§ Cosa fare: Continua il brano sul risparmio degli italiani, riprendendo subito dopo la sua ultima frase.

Cresce in Italia la tendenza ad investire i risparmi e accantonare risorse per il futuro, e aumenta il numero di risparmiatori che si affidano al risparmio gestito. Tuttavia, nonostante la consapevolezza dei rischi di una pensione statale che non sarà sufficiente per mantenere il tenore di vita acquisito, la previdenza integrativa stenta ancora a decollare.

Cresce la tendenza ad accantonare risorse pensando al futuro, ma qualcosa è cambiato: gli italiani tendono sempre più ad affidarsi al risparmio gestito, tanto che questo ha superato in percentuale le obbligazioni, strumento di investimento tipico dei risparmiatori del nostro Paese.

Lo storico sorpasso è stato fotografato dall’Indagine sul Risparmio e sulle scelte finanziarie degli italiani 2018, curata dal Centro Einaudi e da Intesa Sanpaolo, basato su interviste effettuate da Doxa ad un campione di 1500 persone.

§ Voci estratte:
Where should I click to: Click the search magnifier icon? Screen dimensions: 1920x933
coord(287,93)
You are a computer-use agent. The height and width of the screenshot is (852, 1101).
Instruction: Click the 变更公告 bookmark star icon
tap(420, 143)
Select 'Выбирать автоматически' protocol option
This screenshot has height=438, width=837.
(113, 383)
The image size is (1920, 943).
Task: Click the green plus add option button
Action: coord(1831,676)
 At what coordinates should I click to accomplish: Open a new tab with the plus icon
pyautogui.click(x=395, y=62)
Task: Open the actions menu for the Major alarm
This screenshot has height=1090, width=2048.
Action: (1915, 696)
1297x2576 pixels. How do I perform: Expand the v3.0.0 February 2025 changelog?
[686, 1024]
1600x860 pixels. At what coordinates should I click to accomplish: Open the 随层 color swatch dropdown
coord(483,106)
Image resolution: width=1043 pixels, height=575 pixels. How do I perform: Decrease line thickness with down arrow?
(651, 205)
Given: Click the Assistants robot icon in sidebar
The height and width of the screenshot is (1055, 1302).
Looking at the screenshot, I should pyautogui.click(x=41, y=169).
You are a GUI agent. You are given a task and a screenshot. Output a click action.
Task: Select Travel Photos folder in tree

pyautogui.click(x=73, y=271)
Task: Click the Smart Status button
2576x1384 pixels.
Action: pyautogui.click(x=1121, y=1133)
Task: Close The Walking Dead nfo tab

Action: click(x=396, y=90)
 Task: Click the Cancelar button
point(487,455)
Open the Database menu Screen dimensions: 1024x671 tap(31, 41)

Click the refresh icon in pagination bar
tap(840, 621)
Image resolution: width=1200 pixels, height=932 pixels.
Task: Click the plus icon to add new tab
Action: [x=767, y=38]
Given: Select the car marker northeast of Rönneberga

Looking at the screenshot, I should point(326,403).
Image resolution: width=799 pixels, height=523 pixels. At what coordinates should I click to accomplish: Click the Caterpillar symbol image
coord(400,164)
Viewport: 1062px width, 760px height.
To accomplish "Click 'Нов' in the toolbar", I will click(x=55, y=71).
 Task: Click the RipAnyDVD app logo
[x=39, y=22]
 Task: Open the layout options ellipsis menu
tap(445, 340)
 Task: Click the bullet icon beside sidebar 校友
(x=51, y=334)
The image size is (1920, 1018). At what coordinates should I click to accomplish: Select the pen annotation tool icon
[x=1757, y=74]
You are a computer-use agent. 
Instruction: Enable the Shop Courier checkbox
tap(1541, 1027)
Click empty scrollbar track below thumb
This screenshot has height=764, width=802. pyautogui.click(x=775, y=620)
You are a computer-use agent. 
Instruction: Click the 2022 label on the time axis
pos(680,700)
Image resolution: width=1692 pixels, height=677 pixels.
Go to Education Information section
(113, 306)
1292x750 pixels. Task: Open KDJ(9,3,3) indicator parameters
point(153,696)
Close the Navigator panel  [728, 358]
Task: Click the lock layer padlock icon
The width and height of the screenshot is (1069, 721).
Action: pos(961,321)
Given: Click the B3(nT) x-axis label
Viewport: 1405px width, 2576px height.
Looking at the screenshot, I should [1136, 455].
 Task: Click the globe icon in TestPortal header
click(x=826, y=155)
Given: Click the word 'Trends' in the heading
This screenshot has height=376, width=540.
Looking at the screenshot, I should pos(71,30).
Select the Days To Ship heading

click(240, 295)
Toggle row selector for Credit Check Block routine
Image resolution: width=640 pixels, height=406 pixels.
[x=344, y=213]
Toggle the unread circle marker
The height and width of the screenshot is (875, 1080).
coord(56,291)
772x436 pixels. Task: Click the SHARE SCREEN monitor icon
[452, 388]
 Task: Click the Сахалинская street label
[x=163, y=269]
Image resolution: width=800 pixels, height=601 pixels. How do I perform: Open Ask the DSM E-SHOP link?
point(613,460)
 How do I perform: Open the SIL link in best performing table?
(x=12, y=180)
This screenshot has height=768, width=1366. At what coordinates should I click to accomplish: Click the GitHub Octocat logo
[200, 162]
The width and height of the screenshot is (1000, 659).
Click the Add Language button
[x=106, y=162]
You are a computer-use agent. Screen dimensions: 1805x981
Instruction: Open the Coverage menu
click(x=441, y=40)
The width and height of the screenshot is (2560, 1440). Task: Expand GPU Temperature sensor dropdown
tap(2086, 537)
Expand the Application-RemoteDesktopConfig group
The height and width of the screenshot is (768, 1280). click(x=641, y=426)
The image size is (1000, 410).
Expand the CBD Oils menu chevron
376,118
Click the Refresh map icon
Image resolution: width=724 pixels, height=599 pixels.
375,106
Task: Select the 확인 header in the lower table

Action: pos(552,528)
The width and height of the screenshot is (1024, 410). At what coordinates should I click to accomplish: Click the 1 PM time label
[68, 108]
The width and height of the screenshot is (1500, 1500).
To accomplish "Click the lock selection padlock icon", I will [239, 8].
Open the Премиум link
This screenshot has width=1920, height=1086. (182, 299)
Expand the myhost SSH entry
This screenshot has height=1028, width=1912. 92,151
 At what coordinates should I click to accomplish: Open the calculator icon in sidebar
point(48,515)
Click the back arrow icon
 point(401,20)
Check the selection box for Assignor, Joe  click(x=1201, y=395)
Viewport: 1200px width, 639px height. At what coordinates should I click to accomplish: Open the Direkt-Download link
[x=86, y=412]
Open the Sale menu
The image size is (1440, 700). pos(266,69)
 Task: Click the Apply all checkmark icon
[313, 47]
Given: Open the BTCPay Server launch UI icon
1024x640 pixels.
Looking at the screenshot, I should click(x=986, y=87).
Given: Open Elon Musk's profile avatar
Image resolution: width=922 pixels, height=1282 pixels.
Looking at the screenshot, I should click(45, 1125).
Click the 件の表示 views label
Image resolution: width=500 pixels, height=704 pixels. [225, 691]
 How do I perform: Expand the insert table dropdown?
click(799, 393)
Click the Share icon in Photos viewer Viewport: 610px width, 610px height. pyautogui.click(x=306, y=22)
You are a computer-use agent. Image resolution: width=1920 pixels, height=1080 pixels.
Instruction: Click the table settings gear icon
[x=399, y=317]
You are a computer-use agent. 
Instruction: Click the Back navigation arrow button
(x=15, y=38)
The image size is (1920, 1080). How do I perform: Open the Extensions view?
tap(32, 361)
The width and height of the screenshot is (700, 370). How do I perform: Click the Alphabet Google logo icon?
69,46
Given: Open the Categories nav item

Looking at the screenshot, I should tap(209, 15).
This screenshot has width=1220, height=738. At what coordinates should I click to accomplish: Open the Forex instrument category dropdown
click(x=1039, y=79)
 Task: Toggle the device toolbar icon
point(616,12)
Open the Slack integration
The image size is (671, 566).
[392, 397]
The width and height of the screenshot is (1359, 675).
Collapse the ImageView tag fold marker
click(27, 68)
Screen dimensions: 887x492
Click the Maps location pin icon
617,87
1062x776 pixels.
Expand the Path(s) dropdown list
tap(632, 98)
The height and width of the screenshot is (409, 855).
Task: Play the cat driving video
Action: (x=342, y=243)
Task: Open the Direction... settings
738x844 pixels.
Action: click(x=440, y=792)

§ Risposta attesa:
Il risparmio gestito supera le obbligazioni

La luna di miele dei risparmiatori italiani con le obbligazioni sembra terminata: le detiene in portafoglio il 19% degli intervistati (erano il 29% nel 2007) e, per i possessori, esse rappresentano ormai solo il 24% dell’attivo, rispetto al 36% del 2015.

Dalle obbligazioni, gli investitori sono usciti in due direzioni: la liquidità, favorita dal tasso di inflazione inferiore all’1%, e il risparmio gestito. Nell’edizione del 2018, il 21,4% del campione ha dichiarato il possesso di almeno una forma di risparmio gestito (negli ultimi 5 anni): i sottoscrittori di fondi comuni sono risultati il 10,9% (erano il 7,2% nel 2015), quelli di ETF il 7,3% (2,3 % nel 2015), quelli di polizze unit linked il 2,8% (2% nel 2015).

Per 9 risparmiatori su 10, l’avversione al rischio è assoluta e la sicurezza degli investimenti è tra i principali obiettivi. Quando il risparmiatore si trasforma in investitore, infatti, non vuole perdere neppure un centesimo di quanto ha risparmiato: tra gli obiettivi, la sicurezza è citata al primo posto dal 60% circa degli intervistati; seguono il rendimento di breve periodo (13,6%), la liquidità (11,7%) e, per ultimo, il rendimento nel lungo periodo (6,7%).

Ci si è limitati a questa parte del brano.